Text section:
The central role of cytoskeletal filaments and MT in determining nerve fiber morphology indirectly affects the processing of all electrical impulses handled by neurons. This suggests that the roles of the cytoskeleton in cybernetic or cognitive functions cannot be discounted; in fact, they should be researched further to see if their transductance abilities are used to fill the role of “wires” in neural circuitry.
The illustrations at right (originally part of an Asymetrix TBK animation) show in red a Target Dendrite, in green a Growing axon fiber (neurite), and in black Existing Synapses.
Axon and Dendrite Growth Rates
The biochemically limited growth rate of neurites corresponds to the rate of axoplasmic transport – roughly 100 microns per hour. Two to four millimeters per day may seem rather slow (one to two mm/day in adults) until you consider these facts:
- the navigational space is already crowded with the dense, intertwining arborization of other neurons;
- the distance necessary for establishing new links may frequently be less than a millimeter; and
- spines are so short (10-20 microns) that a new spine and synapse may form within 20 minutes.
This amazing rate of growth lends credibility to a learning theory which includes the premise that the formation of new links between neurons actually represents concepts. The precision of neurite navigation suggests less randomness or chaos and more organization in the structure of the neural matrix.
Growth Cone
The tips of growing neurites are called growth cones. These growth cones provide the extending appendage with the ability to steer. Filopodia are the growth-cone features that appear to be most active in guiding the neurite through the neural matrix to target synaptic links. Filopodia act like feelers; they respond to physical obstacles, chemical signals, and possibly even electrical signals to guide the growth cone. The physical obstacles that filopodia must discover and circumnavigate are glial cells, other neurons, and nerve fibers.

Data block:
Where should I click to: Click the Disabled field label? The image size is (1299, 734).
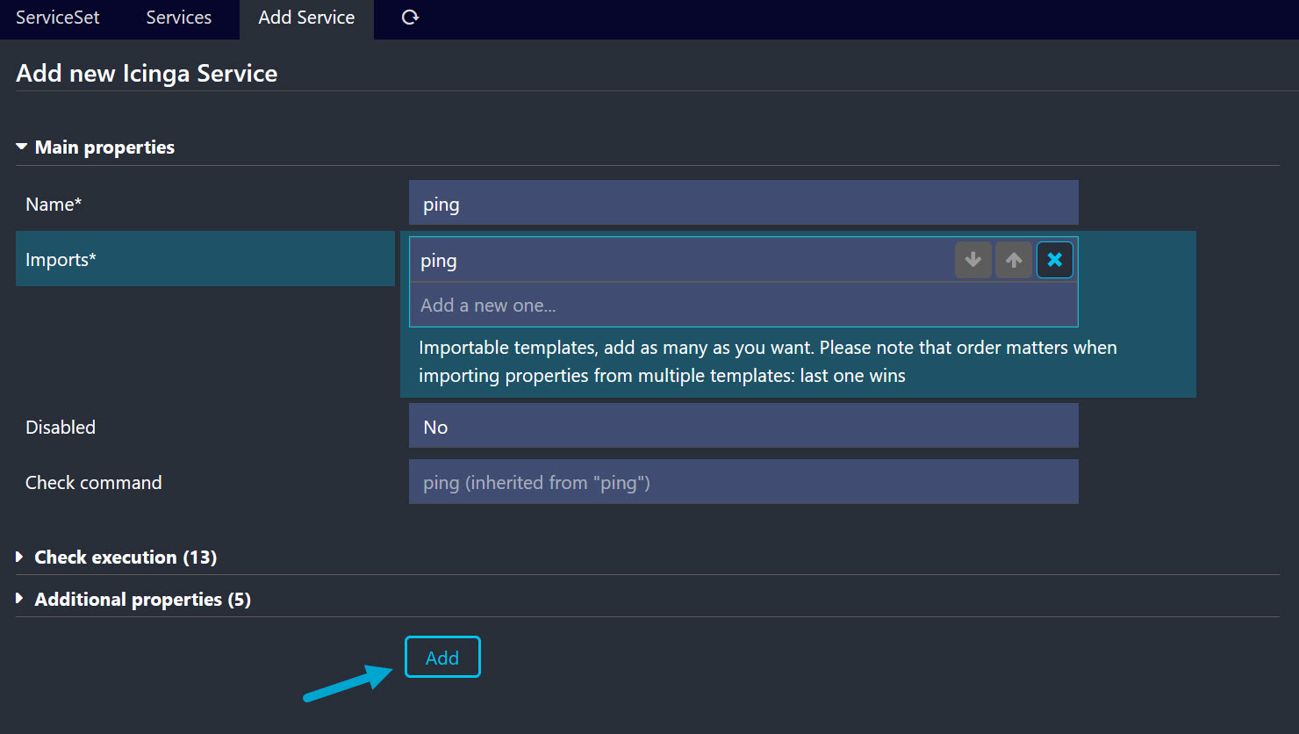[x=61, y=428]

Your instructions: Rewrite everything in the passage on nerve fiber growth from "The central role" down to "in neural circuitry.", changing "circuitry" to "networks".

Exercise result:
The central role of cytoskeletal filaments and MT in determining nerve fiber morphology indirectly affects the processing of all electrical impulses handled by neurons. This suggests that the roles of the cytoskeleton in cybernetic or cognitive functions cannot be discounted; in fact, they should be researched further to see if their transductance abilities are used to fill the role of “wires” in neural networks.